Nesse contexto, a ideia de “centros de interesse” teve grande difusão e aplicação em programas de ensino no Rio de Janeiro e também em Minas Gerais. Artigos, livros e manuais para professores foram publicados. Conferências, seminários e cursos foram oferecidos. “O público-alvo era de professores do ensino primário e os responsáveis por aquilo que chamamos hoje de educação infantil”, disse Hai.
Centros de interesse
Como médico, Decroly estudou o desenvolvimento infantil com bastante detalhamento, tendo escrito várias obras nos campos da neurologia e da psicologia. E suas concepções pedagógicas foram embasadas nesses estudos.

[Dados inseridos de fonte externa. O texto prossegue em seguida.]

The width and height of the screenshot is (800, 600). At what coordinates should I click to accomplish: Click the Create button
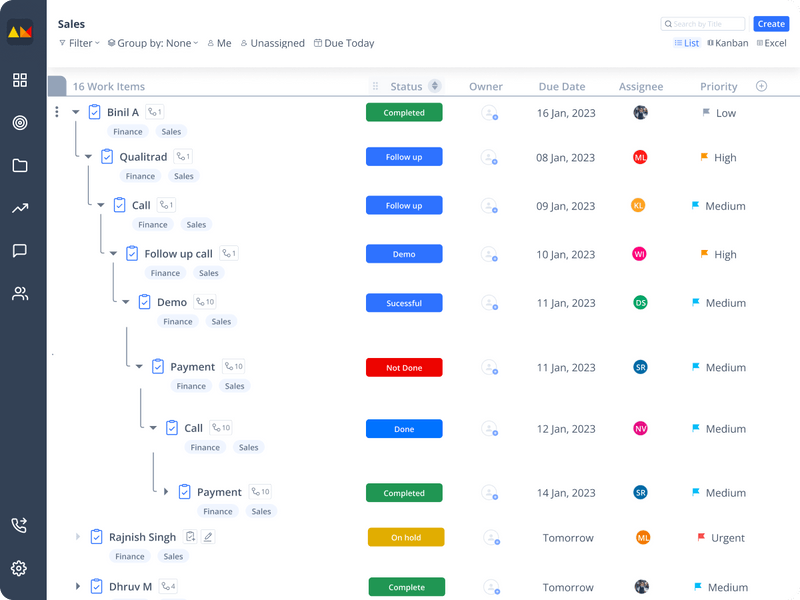[x=771, y=24]
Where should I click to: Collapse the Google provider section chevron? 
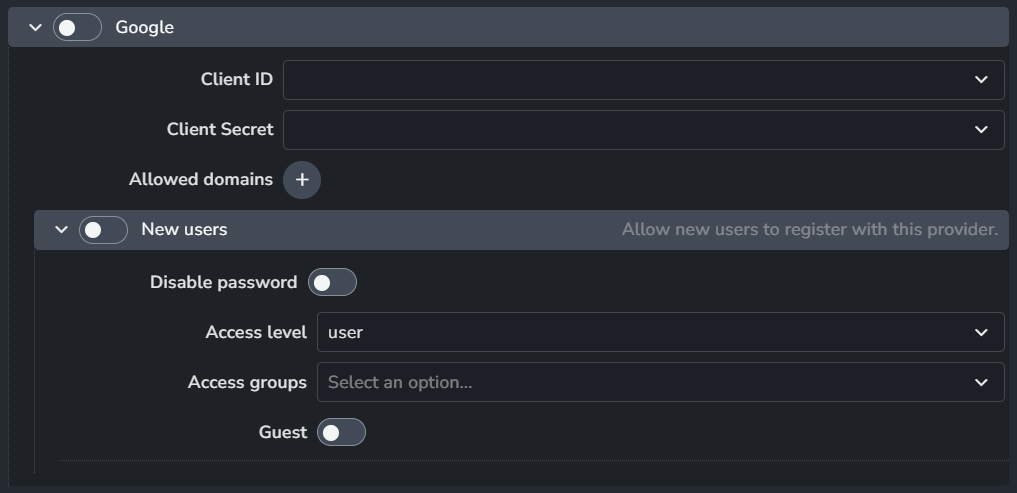pos(36,28)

“Mas a metodologia dos ‘centros de interesse’ foi adaptada no Brasil de forma bastante simplificada, como a possibilidade de o professor trabalhar com os alunos não por disciplinas mas por temáticas. A partir de uma temática, como, por exemplo, ‘animais’, o professor conduziria os alunos por várias áreas do conhecimento”, comentou Hai.
No artigo publicado na Paedagogica Historica, para interpretar a assimilação do pensamento de Decroly no contexto brasileiro, os autores recorreram à ideia da antropofagia, lembrando que o Manifesto Antropofágico, de Oswald de Andrade, foi publicado no mesmo ano de 1928.
Juntamente com outros teóricos da nova educação, como o norte-americano John Dewey (1859-1952) e o alemão Georg Kerschensteiner (1854-1932), o belga Decroly foi deglutido e digerido na ocasião, do “jeito brasileiro”.
Como reminiscência desse banquete antropofágico, restou para a educação brasileira da atualidade a metodologia dos projetos, como eixos capazes de perpassar a grade curricular, apontam os pesquisadores.
O artigo Translating Ovide Decroly’s ideas to Brazilian teachers (DOI:10.1080/00309230.2015.1021361), de Alessandra Arce Hai e outros, pode ser lido por assinantes da Paedagogica Historica em www.tandfonline.com/eprint/Htj99UQ9uAsRfiTDVNTu/full.